Ministerium leitet rechtliche Schritte ein

Für die Versandhändler hat das nun Konsequenzen. Sie wurden aufgefordert, ihre Transportsysteme zu verbessern, teilte ein Sprecher des baden-württembergischen Verbraucherschutzministeriums mit. Auch würden rechtliche Schritte eingeleitet. Das Ministerium rät Kunden, Auffälligkeiten an die Behörden zu melden.

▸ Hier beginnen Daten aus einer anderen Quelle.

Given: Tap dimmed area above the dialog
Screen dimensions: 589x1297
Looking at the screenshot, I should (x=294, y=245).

Doch es stellt sich die Frage, wie zupackend die zuständigen Veterinärämter der Länder sind. Bereits 2014 machte eine Untersuchung des Bundesamtes für Verbraucherschutz und Lebensmittelsicherheit das Problem deutlich. Bei einem Drittel der Testkäufe traf die Ware mit einer zu hohen Temperatur am Bestimmungsort ein.

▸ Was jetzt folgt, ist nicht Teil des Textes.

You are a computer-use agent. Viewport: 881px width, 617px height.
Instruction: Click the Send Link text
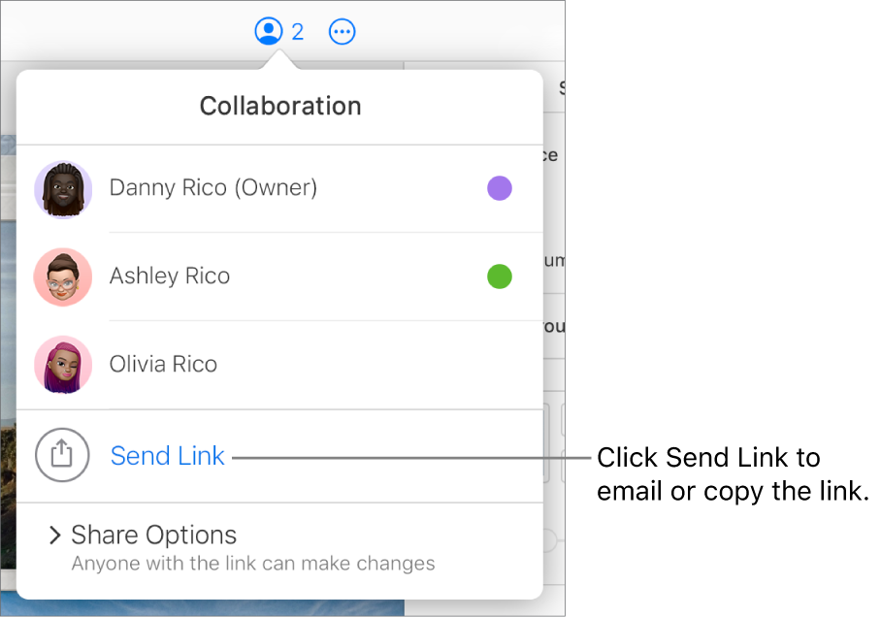tap(167, 455)
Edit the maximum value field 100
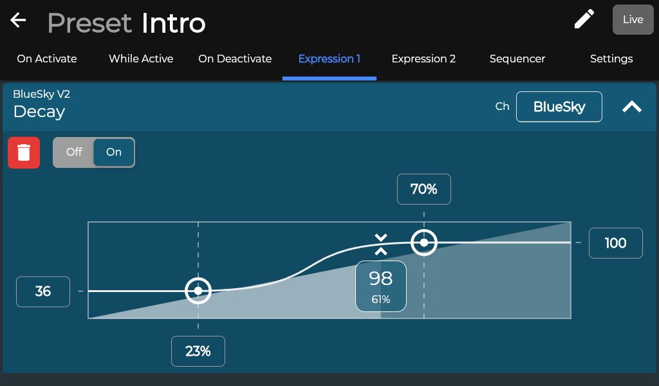659x386 pixels. coord(616,243)
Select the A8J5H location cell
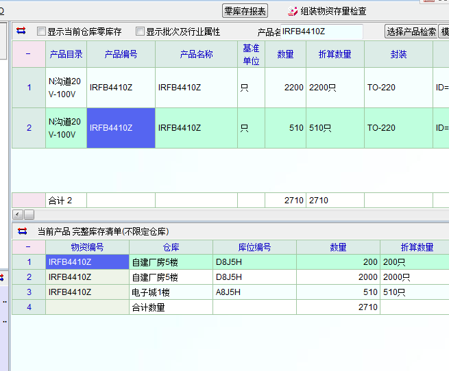This screenshot has height=371, width=449. 254,292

Dabei sind Hygiene- und Kühlvorschriften für Lieferanten klar: Die Temperatur von Joghurt etwa darf sieben Grad nicht überschreiten, Fisch und Hackfleisch dürfen maximal zwei Grad erreichen, Bananen dürfen nicht kälter als elf Grad angeliefert werden. All das muss gewährleistet sein, bis der Kunde die Tür öffnet.

Verbraucher müssten Temperatur nachmessen

Andernfalls können sich Keime vermehren, warnt das Bundesinstitut für Risikobewertung (BfR). Und bei nicht ausreichend gekühltem Fisch bestehe die Gefahr der Bildung von Histamin, das auch beim Erhitzen des Fisches nicht zerstört werde, warnt Sabine Fromm vom BfR. Eine Histaminvergiftung bedeute Übelkeit, Schwindel, Hautrötungen, Kopfschmerzen.

Doch wer nicht selbst die Temperatur nachmisst, kann den Mangel oft kaum feststellen. Das zeigt auch eine Untersuchung der Zeitschrift „Öko-Test“. Beim Lieferdienst Amorebio.de etwa kamen sowohl das Fleisch als auch der Joghurt um drei Grad zu warm an. Das sah man ihnen nicht an: Beide Produkte seien in Ordnung gewesen, dennoch sei unklar, wie lange die Temperaturen schon erhöht war – das merkt der Kunde erst, wenn das Produkt schon nach kurzer Zeit verdorben ist.